## Activity
Begin at the line containing "Viewport: 696px width, 385px" in the entries below and end at the line containing "You are a computer-use agent. The image"; transcribe that range exactly and nothing outside it.

-=-=-

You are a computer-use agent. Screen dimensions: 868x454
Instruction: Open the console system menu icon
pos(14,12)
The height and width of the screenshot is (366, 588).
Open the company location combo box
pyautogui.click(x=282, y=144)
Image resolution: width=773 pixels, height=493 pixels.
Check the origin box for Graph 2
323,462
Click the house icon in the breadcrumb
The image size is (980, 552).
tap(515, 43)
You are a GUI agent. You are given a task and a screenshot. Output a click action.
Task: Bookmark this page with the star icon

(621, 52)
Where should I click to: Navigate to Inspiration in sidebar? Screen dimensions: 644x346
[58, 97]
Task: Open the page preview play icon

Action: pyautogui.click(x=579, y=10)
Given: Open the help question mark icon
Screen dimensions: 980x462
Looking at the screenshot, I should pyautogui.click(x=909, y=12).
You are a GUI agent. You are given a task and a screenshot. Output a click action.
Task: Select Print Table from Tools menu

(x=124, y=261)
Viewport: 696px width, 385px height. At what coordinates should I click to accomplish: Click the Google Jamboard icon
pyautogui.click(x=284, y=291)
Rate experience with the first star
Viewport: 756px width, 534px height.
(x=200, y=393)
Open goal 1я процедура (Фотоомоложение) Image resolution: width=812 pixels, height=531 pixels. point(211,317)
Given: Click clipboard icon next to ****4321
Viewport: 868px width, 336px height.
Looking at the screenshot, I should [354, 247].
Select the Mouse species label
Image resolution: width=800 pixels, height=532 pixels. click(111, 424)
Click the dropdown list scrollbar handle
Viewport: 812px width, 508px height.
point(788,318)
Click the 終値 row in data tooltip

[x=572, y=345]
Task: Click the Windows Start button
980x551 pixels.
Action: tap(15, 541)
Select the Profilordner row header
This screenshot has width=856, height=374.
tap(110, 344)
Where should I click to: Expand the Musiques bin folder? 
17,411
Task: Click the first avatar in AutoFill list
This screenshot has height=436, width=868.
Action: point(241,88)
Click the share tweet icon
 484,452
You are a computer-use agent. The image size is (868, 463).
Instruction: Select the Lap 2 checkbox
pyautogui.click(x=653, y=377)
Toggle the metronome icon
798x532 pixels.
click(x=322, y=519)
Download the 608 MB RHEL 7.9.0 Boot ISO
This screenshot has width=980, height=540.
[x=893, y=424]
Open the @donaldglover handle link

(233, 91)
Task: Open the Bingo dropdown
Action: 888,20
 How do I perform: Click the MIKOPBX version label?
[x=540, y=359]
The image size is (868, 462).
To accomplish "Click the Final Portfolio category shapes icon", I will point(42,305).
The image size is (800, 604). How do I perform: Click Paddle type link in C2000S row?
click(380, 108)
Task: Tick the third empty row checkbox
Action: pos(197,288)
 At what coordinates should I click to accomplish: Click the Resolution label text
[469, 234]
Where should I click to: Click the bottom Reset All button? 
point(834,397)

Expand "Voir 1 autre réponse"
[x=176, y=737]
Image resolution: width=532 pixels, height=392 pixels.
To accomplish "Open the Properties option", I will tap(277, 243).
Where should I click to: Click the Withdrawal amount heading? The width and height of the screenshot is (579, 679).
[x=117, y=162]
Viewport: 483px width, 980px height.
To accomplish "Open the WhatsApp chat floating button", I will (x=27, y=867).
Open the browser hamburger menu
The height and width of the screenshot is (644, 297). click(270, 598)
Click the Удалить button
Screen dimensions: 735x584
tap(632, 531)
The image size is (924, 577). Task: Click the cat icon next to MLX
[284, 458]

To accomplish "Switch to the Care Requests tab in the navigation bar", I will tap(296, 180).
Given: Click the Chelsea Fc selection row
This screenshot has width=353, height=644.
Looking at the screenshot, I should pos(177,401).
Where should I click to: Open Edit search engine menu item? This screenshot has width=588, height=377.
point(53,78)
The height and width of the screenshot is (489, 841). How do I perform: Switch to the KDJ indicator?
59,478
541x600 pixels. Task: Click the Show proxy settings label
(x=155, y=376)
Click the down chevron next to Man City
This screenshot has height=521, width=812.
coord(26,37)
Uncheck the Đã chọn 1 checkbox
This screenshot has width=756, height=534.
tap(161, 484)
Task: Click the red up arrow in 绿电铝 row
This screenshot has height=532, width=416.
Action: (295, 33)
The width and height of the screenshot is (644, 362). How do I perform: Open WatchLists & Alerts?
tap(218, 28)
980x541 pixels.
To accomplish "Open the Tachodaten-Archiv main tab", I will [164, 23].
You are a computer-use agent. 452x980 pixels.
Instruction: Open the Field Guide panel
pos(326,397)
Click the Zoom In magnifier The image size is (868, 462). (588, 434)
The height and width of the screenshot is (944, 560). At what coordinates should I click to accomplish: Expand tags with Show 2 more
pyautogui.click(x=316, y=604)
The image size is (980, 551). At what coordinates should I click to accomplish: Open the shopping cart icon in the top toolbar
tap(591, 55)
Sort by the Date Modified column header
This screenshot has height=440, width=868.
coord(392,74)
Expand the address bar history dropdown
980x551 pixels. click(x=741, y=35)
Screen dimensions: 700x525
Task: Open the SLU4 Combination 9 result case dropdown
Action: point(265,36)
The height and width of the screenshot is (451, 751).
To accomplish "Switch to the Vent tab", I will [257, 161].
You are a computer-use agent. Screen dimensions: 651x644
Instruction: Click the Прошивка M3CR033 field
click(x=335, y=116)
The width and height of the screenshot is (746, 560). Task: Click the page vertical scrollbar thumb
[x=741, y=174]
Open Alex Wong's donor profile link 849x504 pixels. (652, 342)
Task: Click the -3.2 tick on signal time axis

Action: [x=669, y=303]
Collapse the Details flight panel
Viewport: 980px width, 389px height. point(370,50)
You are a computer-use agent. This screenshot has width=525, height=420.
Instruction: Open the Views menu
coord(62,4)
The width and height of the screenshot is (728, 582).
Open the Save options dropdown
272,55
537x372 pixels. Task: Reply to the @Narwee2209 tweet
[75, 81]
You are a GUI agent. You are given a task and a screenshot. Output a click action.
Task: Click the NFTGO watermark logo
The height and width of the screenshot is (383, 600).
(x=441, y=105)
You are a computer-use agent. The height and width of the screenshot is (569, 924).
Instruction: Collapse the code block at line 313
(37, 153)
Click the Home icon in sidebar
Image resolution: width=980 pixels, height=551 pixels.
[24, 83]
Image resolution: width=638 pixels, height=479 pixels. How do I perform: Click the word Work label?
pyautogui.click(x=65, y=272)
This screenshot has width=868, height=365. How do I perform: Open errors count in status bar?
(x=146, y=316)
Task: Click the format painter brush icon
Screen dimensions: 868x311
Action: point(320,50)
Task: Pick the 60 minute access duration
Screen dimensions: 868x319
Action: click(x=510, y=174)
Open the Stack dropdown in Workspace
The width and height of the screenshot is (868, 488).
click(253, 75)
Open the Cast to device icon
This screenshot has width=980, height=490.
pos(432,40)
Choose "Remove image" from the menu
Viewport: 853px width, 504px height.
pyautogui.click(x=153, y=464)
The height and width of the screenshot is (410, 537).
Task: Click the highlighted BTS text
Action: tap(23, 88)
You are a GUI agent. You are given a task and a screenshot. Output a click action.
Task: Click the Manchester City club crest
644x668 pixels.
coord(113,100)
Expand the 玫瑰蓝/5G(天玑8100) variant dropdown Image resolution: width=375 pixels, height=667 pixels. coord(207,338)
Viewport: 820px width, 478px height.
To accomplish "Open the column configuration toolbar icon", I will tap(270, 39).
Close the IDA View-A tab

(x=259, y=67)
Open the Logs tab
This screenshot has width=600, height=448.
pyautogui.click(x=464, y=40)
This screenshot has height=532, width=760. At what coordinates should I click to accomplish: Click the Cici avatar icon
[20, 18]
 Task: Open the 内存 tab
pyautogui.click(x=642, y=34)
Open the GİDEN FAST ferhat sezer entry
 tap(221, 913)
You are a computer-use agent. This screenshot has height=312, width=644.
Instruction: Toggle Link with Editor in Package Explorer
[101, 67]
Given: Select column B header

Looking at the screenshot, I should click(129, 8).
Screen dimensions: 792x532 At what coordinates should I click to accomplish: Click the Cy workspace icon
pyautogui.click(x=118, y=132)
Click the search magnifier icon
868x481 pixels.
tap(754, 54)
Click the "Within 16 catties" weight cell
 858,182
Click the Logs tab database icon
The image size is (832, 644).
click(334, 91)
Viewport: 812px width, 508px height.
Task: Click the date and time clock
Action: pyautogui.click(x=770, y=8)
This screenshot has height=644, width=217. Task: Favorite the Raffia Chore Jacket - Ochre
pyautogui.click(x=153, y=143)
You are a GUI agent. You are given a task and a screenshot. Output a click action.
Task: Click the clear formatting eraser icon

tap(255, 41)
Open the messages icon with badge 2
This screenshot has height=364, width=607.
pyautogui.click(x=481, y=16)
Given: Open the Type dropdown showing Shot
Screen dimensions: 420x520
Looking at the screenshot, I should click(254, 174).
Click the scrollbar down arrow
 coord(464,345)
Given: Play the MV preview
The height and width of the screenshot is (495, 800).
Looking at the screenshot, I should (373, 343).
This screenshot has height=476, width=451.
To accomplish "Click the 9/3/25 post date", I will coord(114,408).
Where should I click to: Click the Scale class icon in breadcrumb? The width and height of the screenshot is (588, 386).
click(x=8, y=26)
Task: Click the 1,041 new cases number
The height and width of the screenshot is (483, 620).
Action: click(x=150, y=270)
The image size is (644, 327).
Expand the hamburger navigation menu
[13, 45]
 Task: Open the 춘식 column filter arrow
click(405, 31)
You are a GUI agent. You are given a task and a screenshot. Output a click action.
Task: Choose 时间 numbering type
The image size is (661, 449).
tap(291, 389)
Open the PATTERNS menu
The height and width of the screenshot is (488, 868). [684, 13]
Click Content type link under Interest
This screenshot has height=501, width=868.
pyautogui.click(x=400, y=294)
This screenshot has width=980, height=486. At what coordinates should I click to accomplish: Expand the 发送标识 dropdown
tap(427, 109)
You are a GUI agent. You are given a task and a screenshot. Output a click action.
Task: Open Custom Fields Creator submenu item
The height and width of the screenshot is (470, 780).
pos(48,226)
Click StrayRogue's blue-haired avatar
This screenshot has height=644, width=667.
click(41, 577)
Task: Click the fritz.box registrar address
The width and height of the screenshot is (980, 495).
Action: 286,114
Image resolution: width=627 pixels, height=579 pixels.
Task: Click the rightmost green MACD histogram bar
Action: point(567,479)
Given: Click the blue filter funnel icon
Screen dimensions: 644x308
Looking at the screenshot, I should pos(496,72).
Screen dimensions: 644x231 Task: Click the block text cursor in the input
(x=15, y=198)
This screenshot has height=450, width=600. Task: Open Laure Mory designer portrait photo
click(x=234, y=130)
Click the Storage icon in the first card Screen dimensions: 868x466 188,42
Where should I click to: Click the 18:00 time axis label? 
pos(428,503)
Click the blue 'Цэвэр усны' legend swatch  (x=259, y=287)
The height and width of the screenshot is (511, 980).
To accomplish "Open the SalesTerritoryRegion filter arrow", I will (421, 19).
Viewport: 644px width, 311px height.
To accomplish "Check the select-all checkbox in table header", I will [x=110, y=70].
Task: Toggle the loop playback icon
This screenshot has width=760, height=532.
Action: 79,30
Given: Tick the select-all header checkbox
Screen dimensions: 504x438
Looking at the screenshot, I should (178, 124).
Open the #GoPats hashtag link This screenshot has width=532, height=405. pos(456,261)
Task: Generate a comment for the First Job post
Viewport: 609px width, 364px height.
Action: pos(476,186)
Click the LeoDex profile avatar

-=-=-

## Response
Viewport: 696px width, 385px height. At what coordinates should I click to accomplish: Click the Google Jamboard icon
pyautogui.click(x=284, y=291)
Rate experience with the first star
Viewport: 756px width, 534px height.
(x=200, y=393)
Open goal 1я процедура (Фотоомоложение) Image resolution: width=812 pixels, height=531 pixels. point(211,317)
Given: Click clipboard icon next to ****4321
Viewport: 868px width, 336px height.
Looking at the screenshot, I should [354, 247].
Select the Mouse species label
Image resolution: width=800 pixels, height=532 pixels. click(111, 424)
Click the dropdown list scrollbar handle
Viewport: 812px width, 508px height.
point(788,318)
Click the 終値 row in data tooltip

[x=572, y=345]
Task: Click the Windows Start button
980x551 pixels.
Action: tap(15, 541)
Select the Profilordner row header
This screenshot has width=856, height=374.
tap(110, 344)
Where should I click to: Expand the Musiques bin folder? 
17,411
Task: Click the first avatar in AutoFill list
This screenshot has height=436, width=868.
Action: point(241,88)
Click the share tweet icon
 484,452
You are a computer-use agent. The image size is (868, 463).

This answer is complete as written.